Respiratory viruses and eosinophils: exploring the connections

Abstract

In this review, we consider the role played by eosinophilic leukocytes in the pathogenesis and pathophysiology of respiratory virus infection. The vast majority of the available information on this topic focuses on respiratory syncytial virus (RSV; Family Paramyxoviridae, genus Pneumovirus), an important pediatric pathogen that infects infants worldwide. There is no vaccine currently available for RSV. A formalin-inactivated RSV vaccine used in a trial in the 1960s elicited immunopathology in response to natural RSV infection; this has been modeled experimentally, primarily in inbred mice and cotton rats. Eosinophils are recruited to the lung tissue in response to formalin-inactivated RSV vaccine antigens in humans and in experimental models, but they may or may not be involved in promoting the severe clinical sequelae observed. Pulmonary eosinophilia elicited in response to primary RSV infection has also been explored; this response is particularly evident in the youngest human infants and in neonatal mouse models. Although pulmonary eosinophilia is nearly always perceived in a negative light, the specific role played by virus-elicited eosinophils - negative, positive or neutral bystander - remain unclear. Lastly, we consider the data that focus on the role of eosinophils in promoting virus clearance and antiviral host defense, and conclude with a recent study that explores the role of eosinophils themselves as targets of virus infection.

Fig. 1

Eosinophils. (A) Human eosinophils isolated from peripheral blood by negative selection and (B) mouse eosinophils detected in bone marrow.

Fig. 2

Hypersensitivity responses in mice vaccinated with formalin-fixed pneumovirus antigens. (A) Lung tissue from a mouse vaccinated with formalin-inactivated pneumonia virus of mice (PVM; a mouse pneumovirus related to human RSV) and then challenged intranasally with actively replicating virus (B) Eosinophils detected in bronchoalveolar lavage fluid from the mouse described in (A); (C) percentage eosinophils detected in bronchoalveolar lavage fluid in mice vaccinated with formalin-inactivated PVM vs. control antigen. Panels (A) and (B) reprinted with permission from Percopo et al. (2009).

Fig. 3

Detection of eosinophil granule proteins in lung washings from infants diagnosed with RSV. Concentrates of lung washings from infants undergoing ventilatory support for ELISA-confirmed severe RSV disease (lanes 1–10) probed with antibodies against eosinophil-derived neurotoxin (EDN) and eosinophil cationic protein (ECP); lanes 11–12, concentrates of lung washings from infants ventilated secondary to other causes, +C, positive control. Reprinted with permission from Harrison et al. (1999).

Fig. 4

Eosinophils promote antiviral host defense. (A) Eosinophils reduce the infectivity of RSV for target epithelial cells in vitro; (B) eosinophil-enriched interleukin-5 transgenic mice promote accelerated RSV clearance compared to wild type mice, with reduced virus titers detected at all time points examined. Panels (A) and (B) reprinted with permission from Domachowske et al. (1998) and Phipps et al. (2007), respectively.

Fig. 5

Pneumovirus replication in eosinophils.

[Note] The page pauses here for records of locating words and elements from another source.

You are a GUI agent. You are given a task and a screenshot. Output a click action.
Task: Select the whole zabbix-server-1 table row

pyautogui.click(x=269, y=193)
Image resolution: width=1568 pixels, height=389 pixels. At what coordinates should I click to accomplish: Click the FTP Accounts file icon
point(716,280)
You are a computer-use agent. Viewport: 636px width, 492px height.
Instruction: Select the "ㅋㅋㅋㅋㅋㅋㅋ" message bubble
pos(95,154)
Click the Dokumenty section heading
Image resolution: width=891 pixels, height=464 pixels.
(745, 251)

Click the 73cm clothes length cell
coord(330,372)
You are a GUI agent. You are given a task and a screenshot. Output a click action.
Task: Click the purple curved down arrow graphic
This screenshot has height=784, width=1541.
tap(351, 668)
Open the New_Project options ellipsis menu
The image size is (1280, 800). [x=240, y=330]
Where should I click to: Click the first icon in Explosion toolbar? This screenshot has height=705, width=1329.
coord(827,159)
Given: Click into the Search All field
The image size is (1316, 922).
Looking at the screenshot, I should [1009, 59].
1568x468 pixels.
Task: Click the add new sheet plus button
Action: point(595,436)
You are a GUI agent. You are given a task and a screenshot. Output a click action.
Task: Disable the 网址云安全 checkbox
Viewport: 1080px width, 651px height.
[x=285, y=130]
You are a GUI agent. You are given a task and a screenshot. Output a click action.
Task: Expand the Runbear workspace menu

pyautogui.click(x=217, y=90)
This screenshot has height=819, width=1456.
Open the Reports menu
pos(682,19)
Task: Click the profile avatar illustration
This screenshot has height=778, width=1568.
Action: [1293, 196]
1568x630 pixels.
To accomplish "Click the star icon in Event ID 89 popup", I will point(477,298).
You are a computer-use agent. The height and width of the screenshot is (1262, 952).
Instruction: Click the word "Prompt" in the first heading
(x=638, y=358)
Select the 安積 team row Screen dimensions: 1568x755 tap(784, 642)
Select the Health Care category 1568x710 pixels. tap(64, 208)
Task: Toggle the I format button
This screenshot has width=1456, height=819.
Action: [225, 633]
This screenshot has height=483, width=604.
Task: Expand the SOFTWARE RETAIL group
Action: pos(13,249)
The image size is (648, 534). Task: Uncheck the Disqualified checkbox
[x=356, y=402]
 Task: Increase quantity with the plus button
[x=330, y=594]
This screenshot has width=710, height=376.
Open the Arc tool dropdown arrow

Cultured eosinophils derived from mouse bone marrow (A) stained with modified Giemsa and (B) stained with anti-mouse MBP antibody. (C) Replication of PVM in cultured mouse eosinophils; filled symbols, replication competent PVM; open symbols, heat-inactivated PVM. PVM is detected by quantitative RT-PCR targeting the virus SH gene. (D) Replication of PVM in cultured mouse eosinophils is accompanied by the replication-dependent release of interleukin-6; reprinted with permission from Dyer et al. (2008).